## Task to complete
Write out these lines word for word, omitting the pictures.
──────── Items ────────
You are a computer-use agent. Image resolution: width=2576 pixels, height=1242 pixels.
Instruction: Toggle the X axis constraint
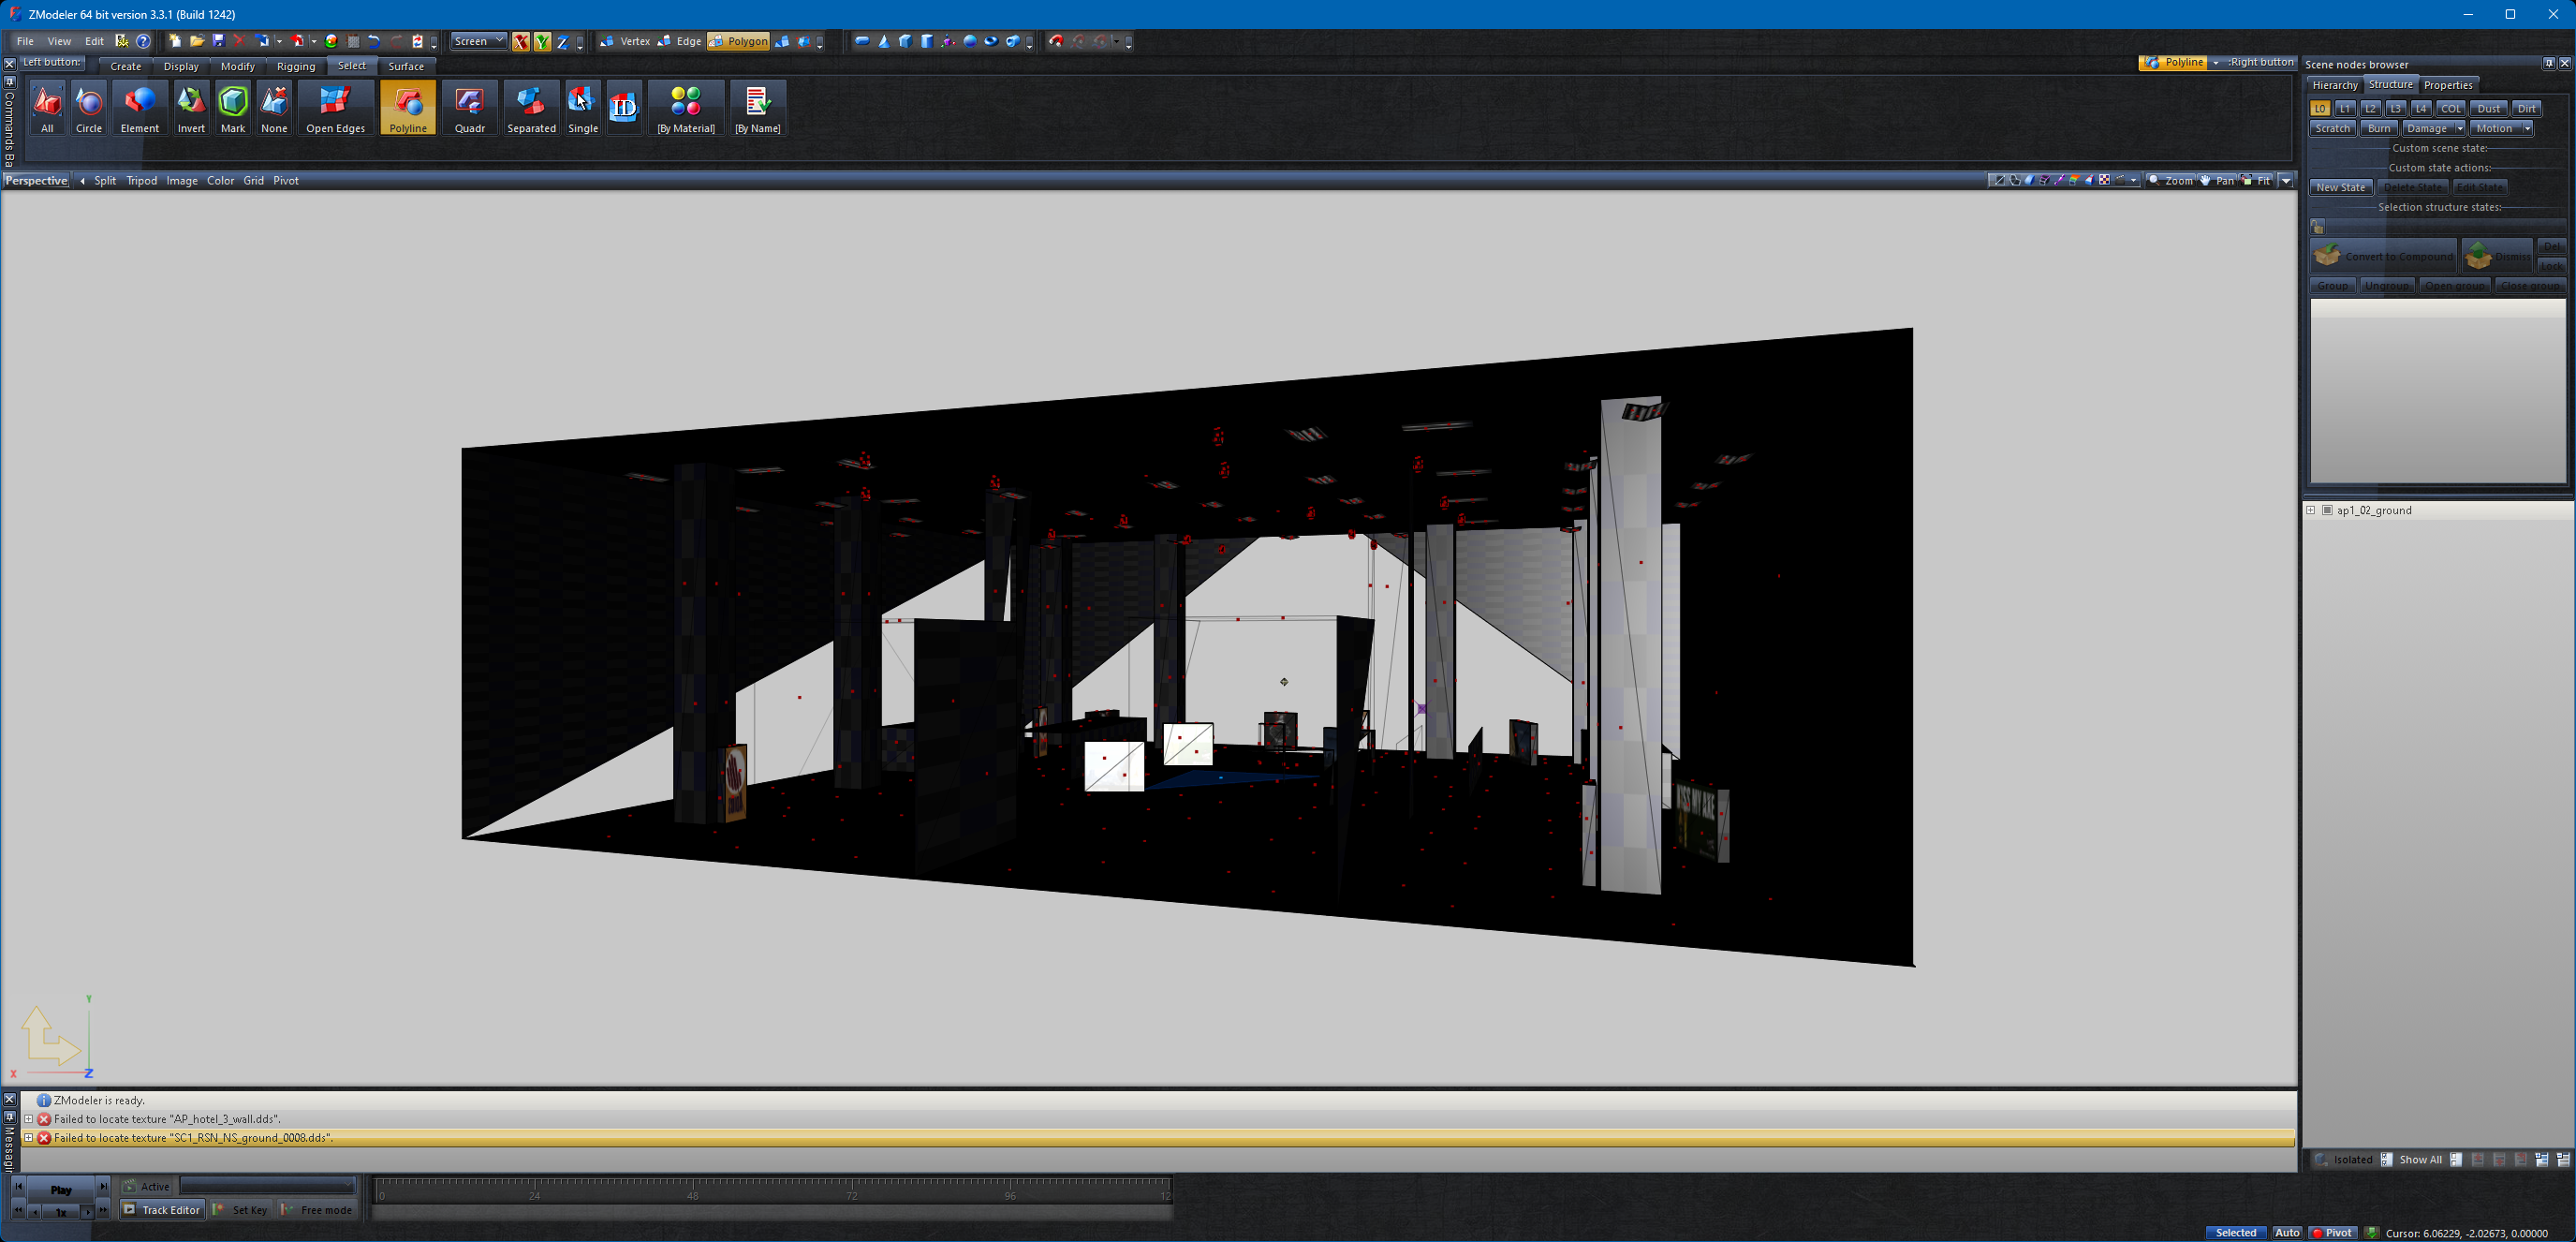point(521,42)
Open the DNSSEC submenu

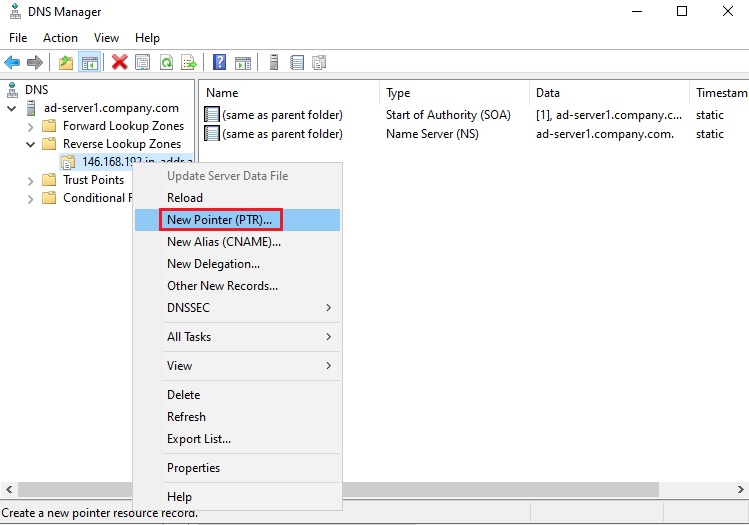[248, 308]
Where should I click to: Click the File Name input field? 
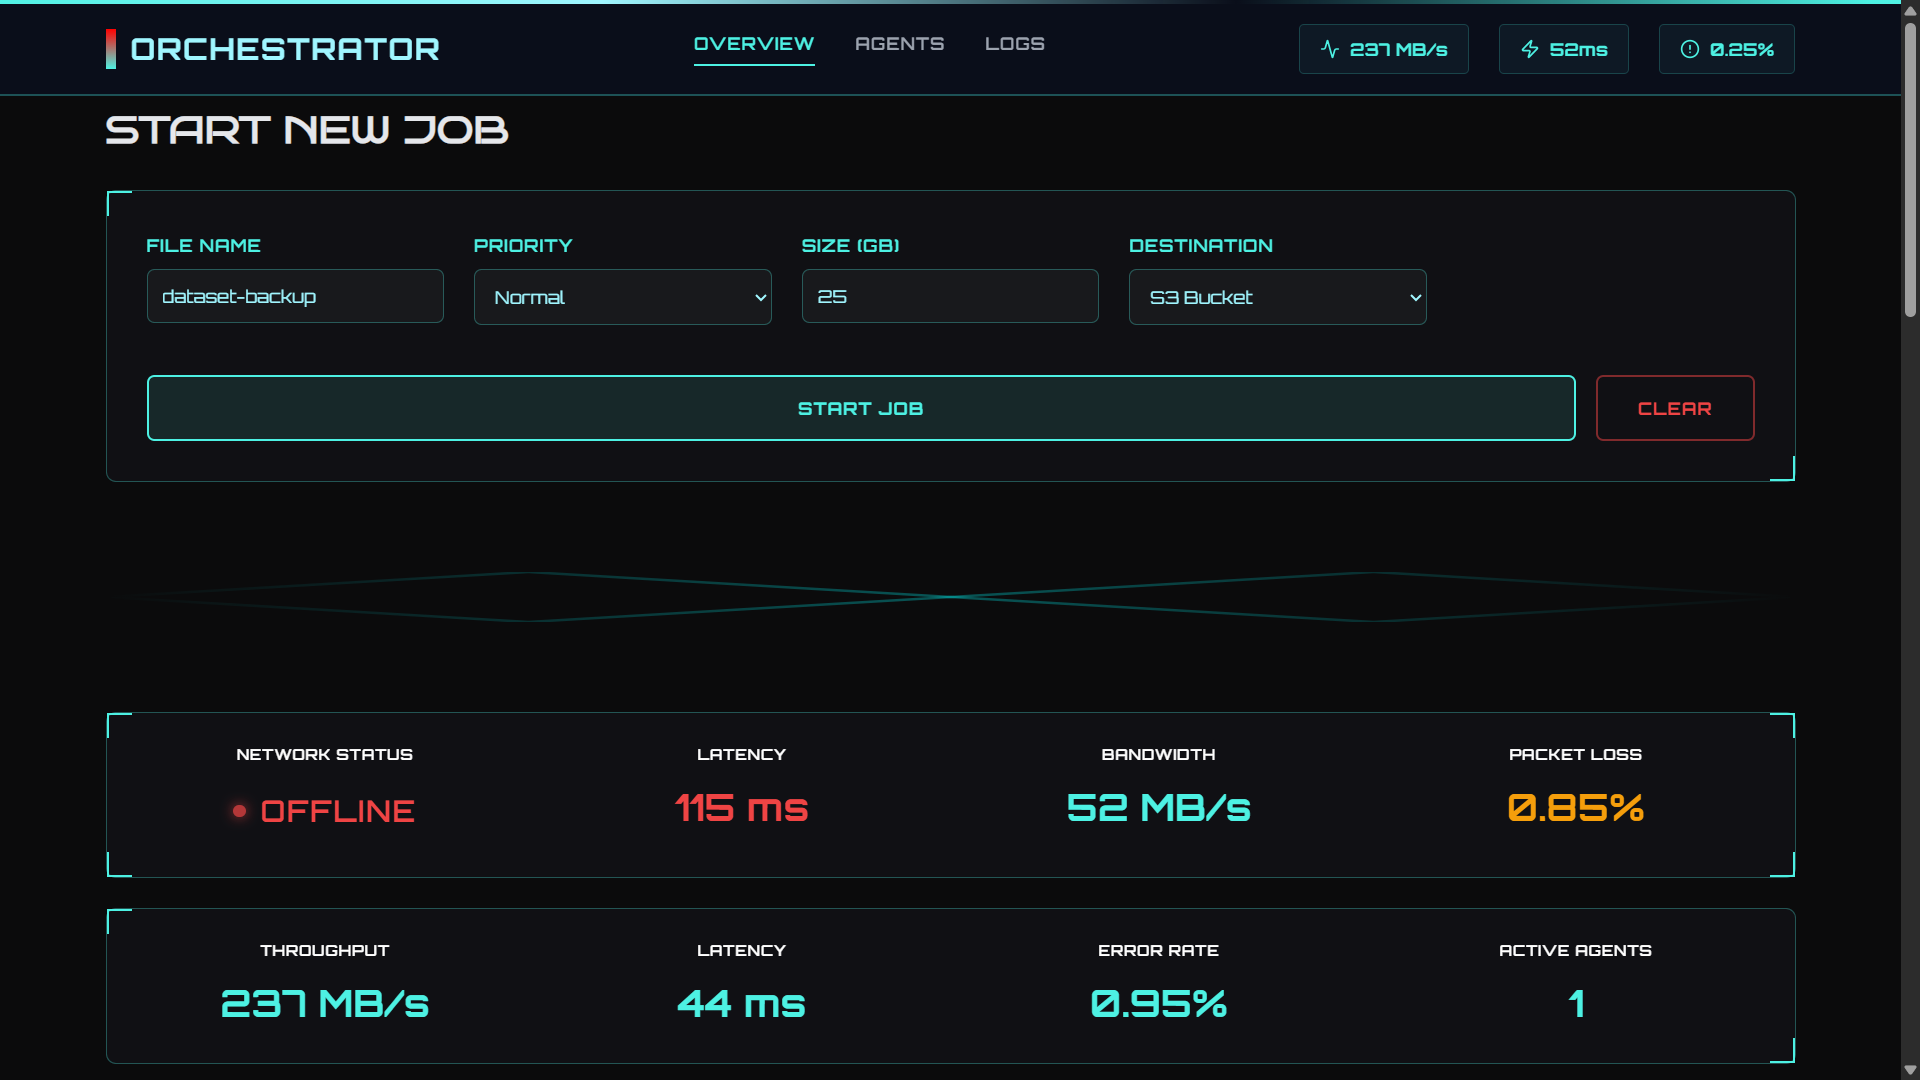(x=295, y=296)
────────
## Reply
You are a computer-use agent. Image resolution: width=2576 pixels, height=1242 pixels.
Instruction: Toggle the X axis constraint
point(521,42)
Open the DNSSEC submenu

[248, 308]
Where should I click to: Click the File Name input field? 
(x=295, y=296)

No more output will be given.